- _Activity_
Each record needs to be transcribed word for word, though without its pictures.

======== Data for processing

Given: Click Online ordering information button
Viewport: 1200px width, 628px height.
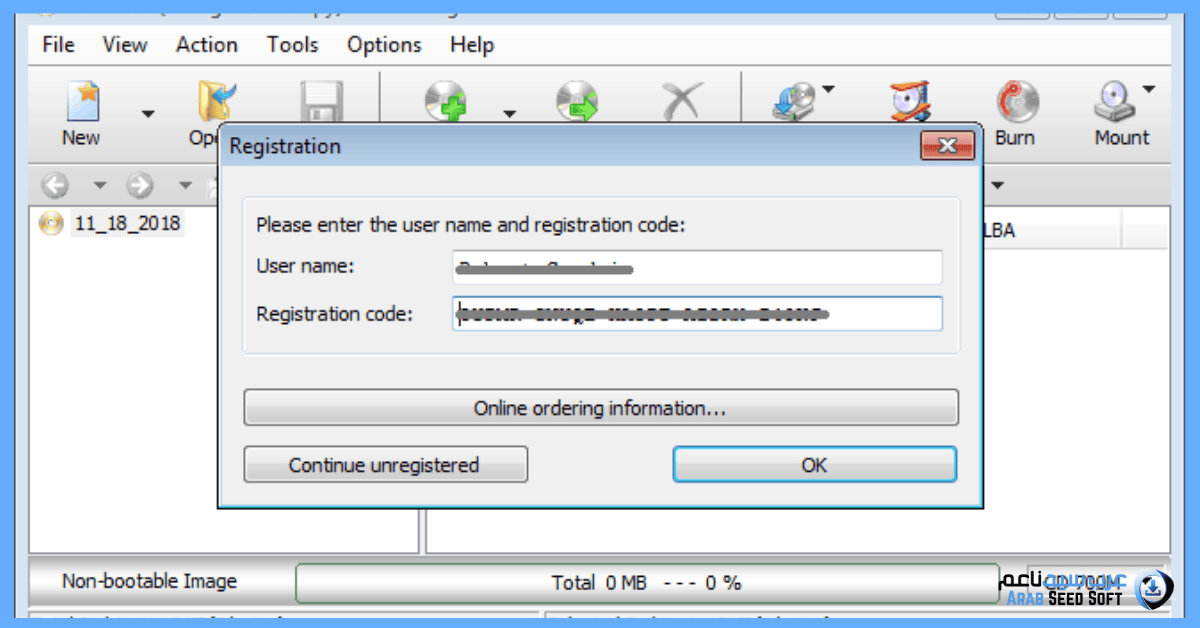Looking at the screenshot, I should [600, 408].
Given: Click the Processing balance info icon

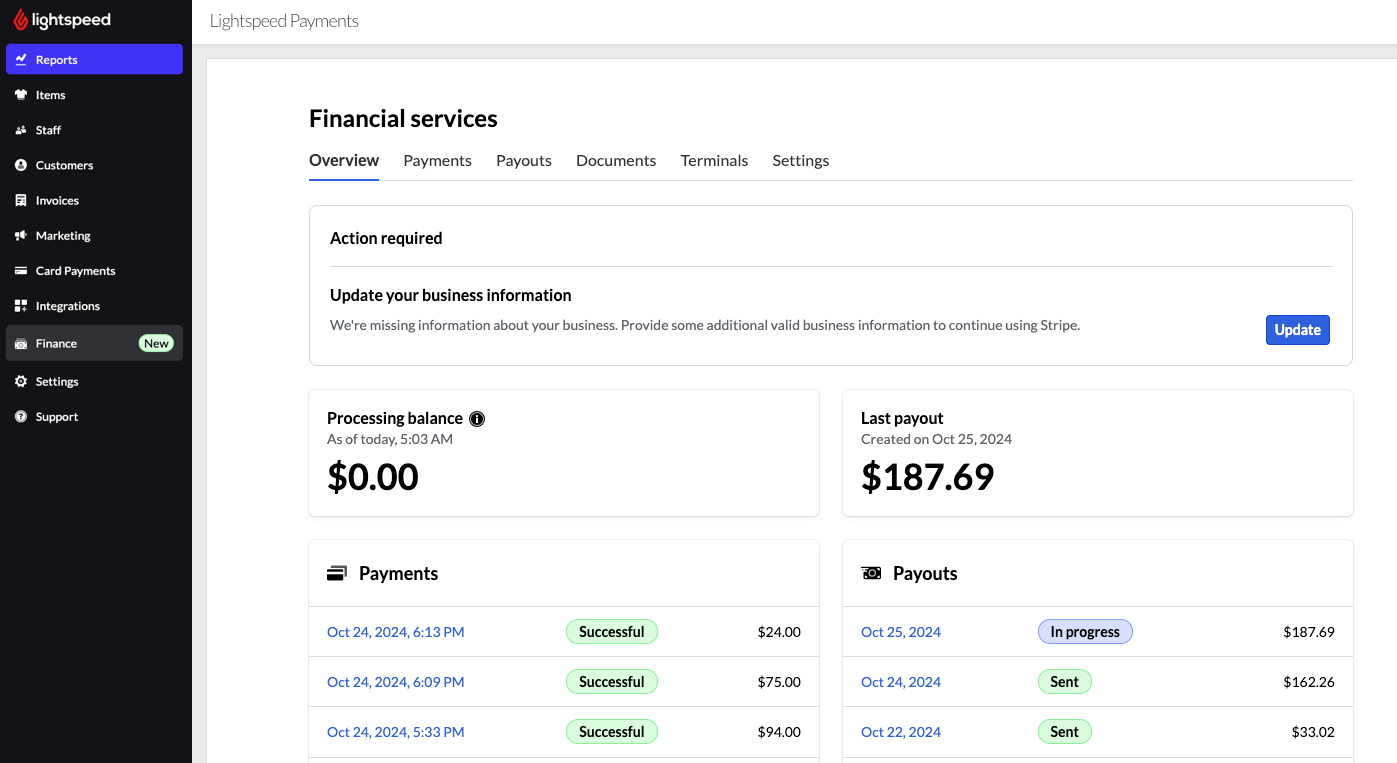Looking at the screenshot, I should pos(477,418).
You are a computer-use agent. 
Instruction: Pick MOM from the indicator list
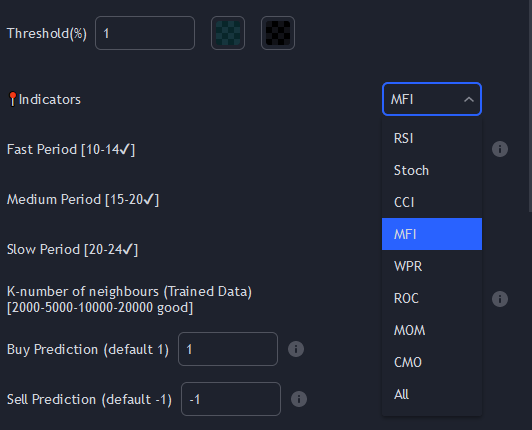click(432, 330)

================

- _Answer to this problem_
Given: Click Online ordering information button
Viewport: 1200px width, 628px height.
Looking at the screenshot, I should [600, 408].
Given: Click the Processing balance info icon

Looking at the screenshot, I should pos(477,418).
You are a computer-use agent. 
Instruction: Pick MOM from the indicator list
click(432, 330)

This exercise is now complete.